• _TEXTO FORNECIDO_
Constituinte. Mais e melhor, de resto, do que outras, a instituição do Provedor de Justiça foi bem acolhida e enraizou-se rapidamente na consciência jurídica dos Portugueses, para o que contribuiram, de forma decisiva, as ilustres personalidades que, sucedendo-se no exercício do cargo, lhe deram vida. É o que se verifica em todos os domínios da sua competência, e bem assim no domínio do controlo da inconstitucionalidade por omissão - o tema sobre o qual sou chamado hoje a proferir algumas, não longas e não exaustivas, palavras.

Numa primeira parte da minha exposição, lembrarei alguns conceitos e aspectos gerais do controlo da inconstitucionalidade por omissão. Numa segunda parte, procurarei situar aí o poder de iniciativa do Provedor de Justiça. Referir-me-ei depois à prática até agora experimentada. Por último - e, por sinal, à semelhança do que fiz há dez anos em sessão semelhante a esta - enunciarei as normas constitucionais pertinentes a direitos fundamentais (umas vindas de 1976, outras introduzidas por revisão constitucional) ainda não tornadas exequíveis por lei ordinária e, relativamente às quais, portanto, ocorre omissão.

• _DADOS BRUTOS_
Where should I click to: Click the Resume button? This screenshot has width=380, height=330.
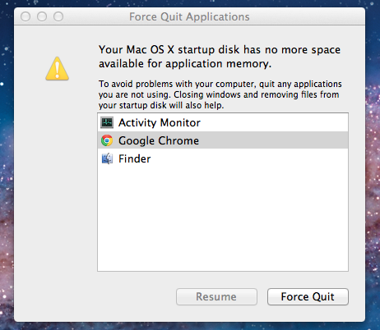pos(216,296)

• _TAREFAS A REALIZAR_
**a)** No texto sobre o Provedor de Justiça, o que contribuiu de forma decisiva para que a instituição se enraizasse na consciência jurídica dos Portugueses?
**b)** Dê continuidade ao texto sobre o Provedor de Justiça e a inconstitucionalidade por omissão, começando logo após a última frase apresentada.

• _RESULTADOS ESPERADOS_
**a)** As ilustres personalidades que, sucedendo-se no exercício do cargo, lhe deram vida.

**b)**
I

Como se sabe, a existência de omissões juridicamente relevantes é um fenómeno que se encontra em diversos sectores do ordenamento e, em particular, no Direito constitucional. Ele verifica-se sempre que, mandando a norma reguladora de certa relação ou situação praticar certo acto ou certa actividade nas condições que estabelece, o destinatário não o faça nos termos exigidos, não o faça em tempo útil, e a esse comportamento se liguem determinadas consequências.

Relativamente a quaisquer funções do Estado objecto de disciplina pela Constituição, não custa surpreender manifestações possíveis - e não apenas teóricas - de comportamentos omissivos, sejam omissões de actos normativos, sejam de actos de conteúdo não normativo ou individual e concreto. Sucede isto com a função legislativa e com a função política ou de governo e, em alguns casos, com a revisão constitucional; sucede isto com a função administrativa e pode suceder até com a função jurisdicional. Tais comportamentos vêm, assim, a ser inconstitucionais ou ilegais, consoante os casos, e podem ainda tornar-se ilícitos.

Em especial, a inconstitucionalidade por omissão de actos legislativos (ou, se se preferir, de normas legislativas) exibe-se fenómeno jurídico ligado à estrutura de determinadas normas constitucionais, mas cuja relevância varia com os tipos de Constituições e com as premissas políticas e jurídicas dominantes. Se nas Constituições liberais quase não poderia manifestar-se, tende a avultar fortemente nas Constituições de índole social, com direitos positivos do séc.XX.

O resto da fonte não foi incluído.